■ **THE RECORDS**
↓↓↓

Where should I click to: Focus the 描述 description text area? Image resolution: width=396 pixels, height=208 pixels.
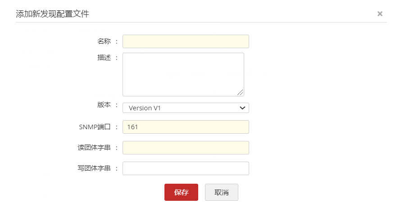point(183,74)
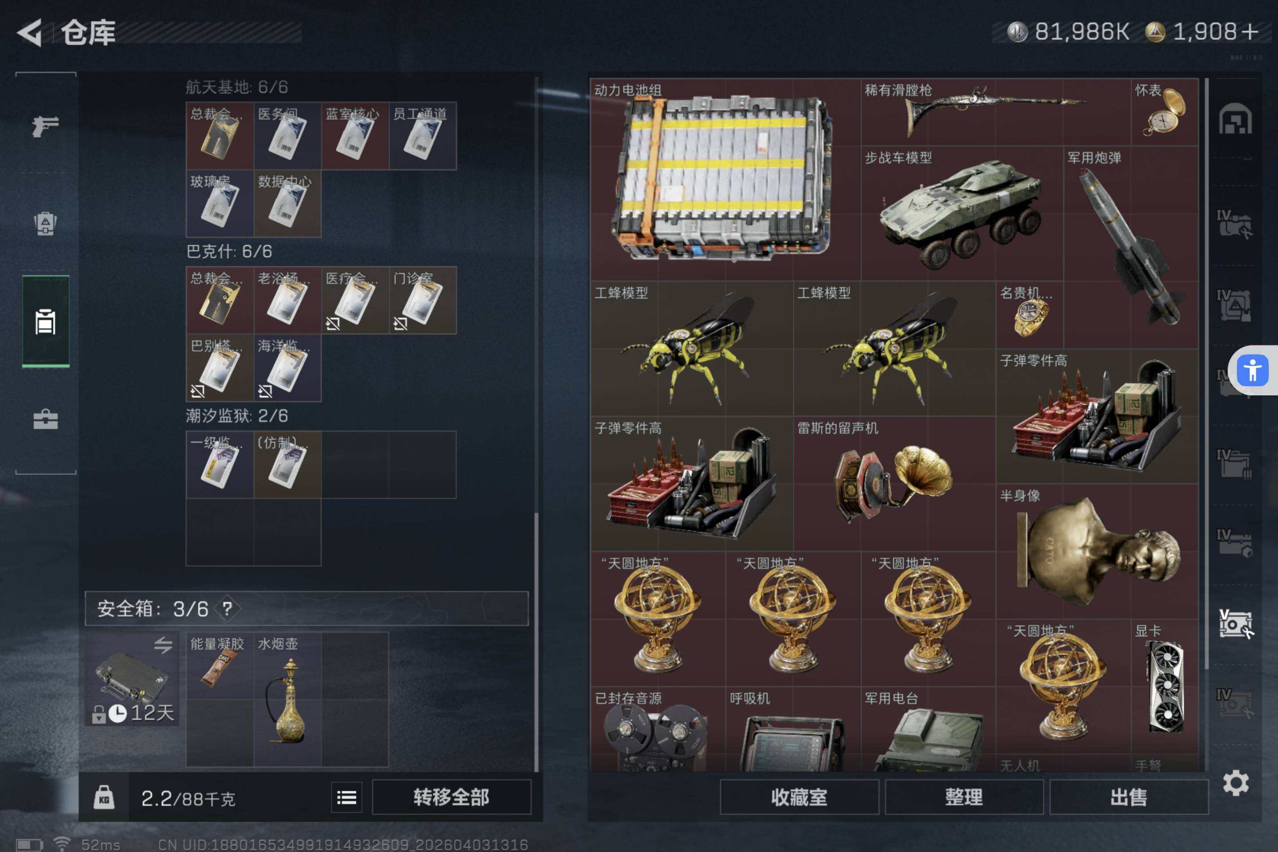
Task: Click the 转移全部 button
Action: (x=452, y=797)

↑↑↑
↓↓↓

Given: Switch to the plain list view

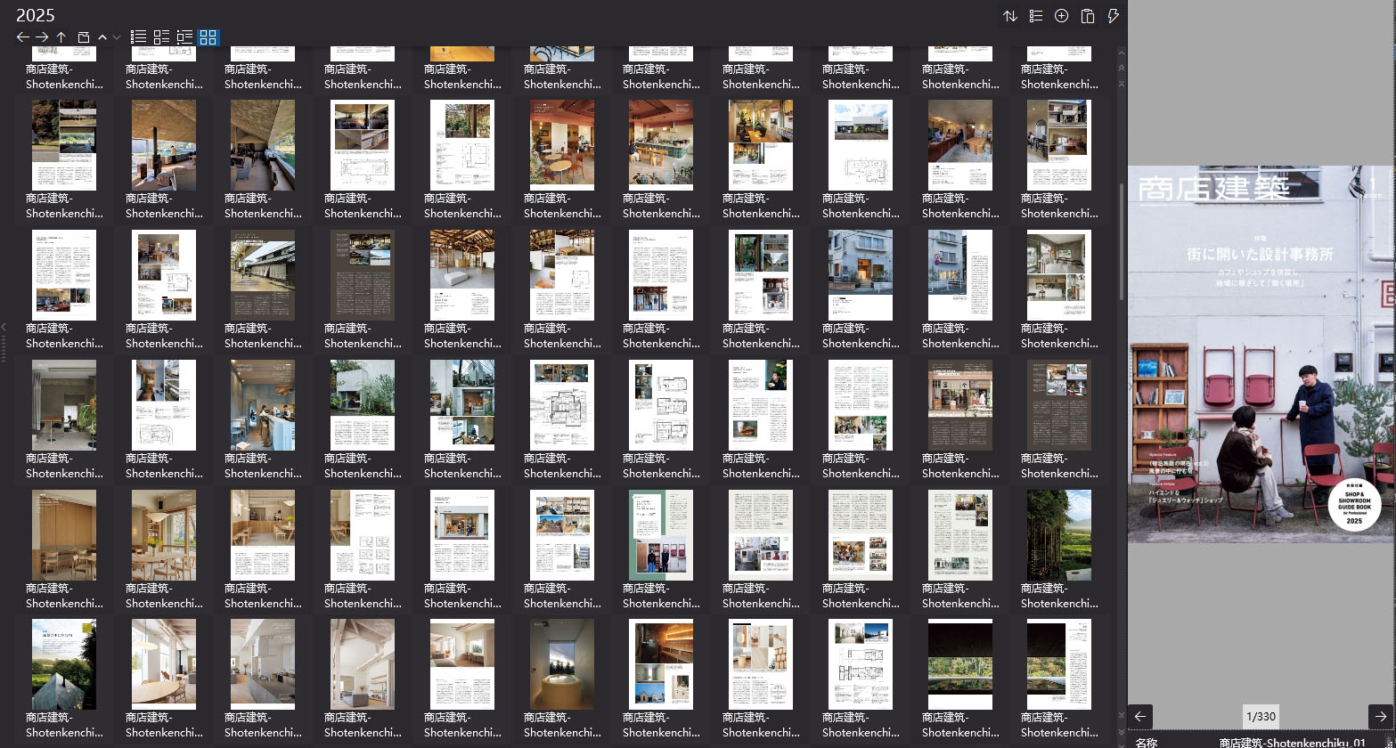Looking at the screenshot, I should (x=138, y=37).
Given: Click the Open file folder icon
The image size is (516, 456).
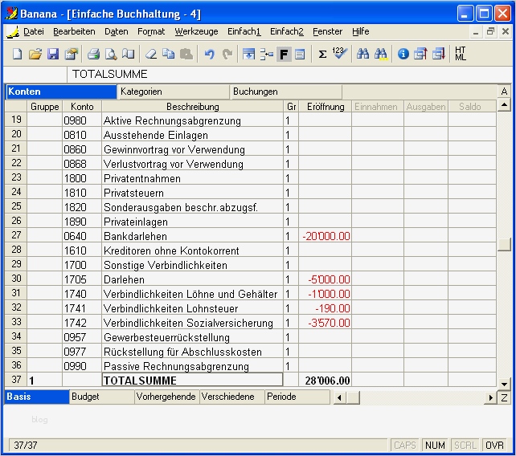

↑↑↑
↓↓↓

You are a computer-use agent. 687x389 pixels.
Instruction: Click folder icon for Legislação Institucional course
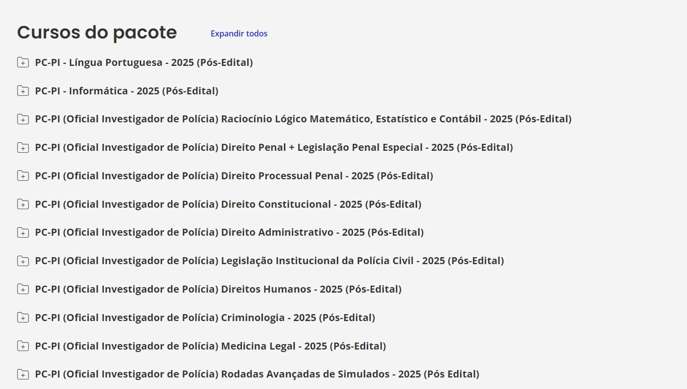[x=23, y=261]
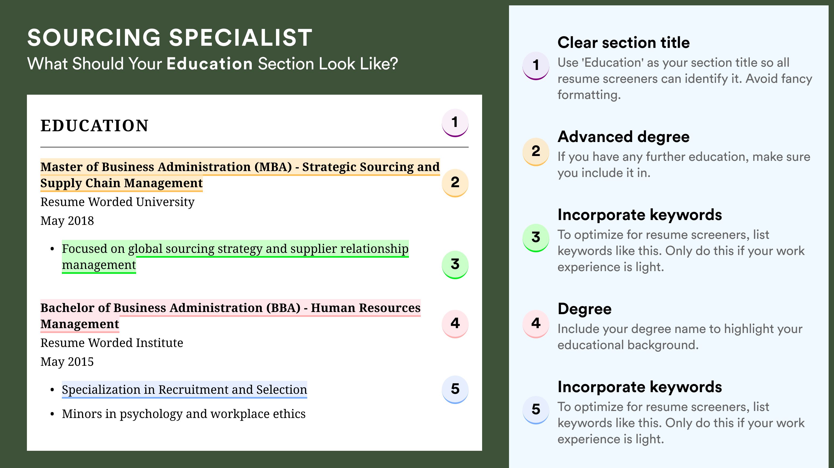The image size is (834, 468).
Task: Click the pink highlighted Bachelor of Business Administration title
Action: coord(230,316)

↑↑↑

■ **WHAT IS EXPECTED**
Everything above from the line containing "Given: Click the Open file folder icon" through the line containing "The image size is (516, 456)." must be copied exactly. Nothing outside that range belongs in the answer.

■ **RESULT OF THIS TASK**
Given: Click the Open file folder icon
The image size is (516, 456).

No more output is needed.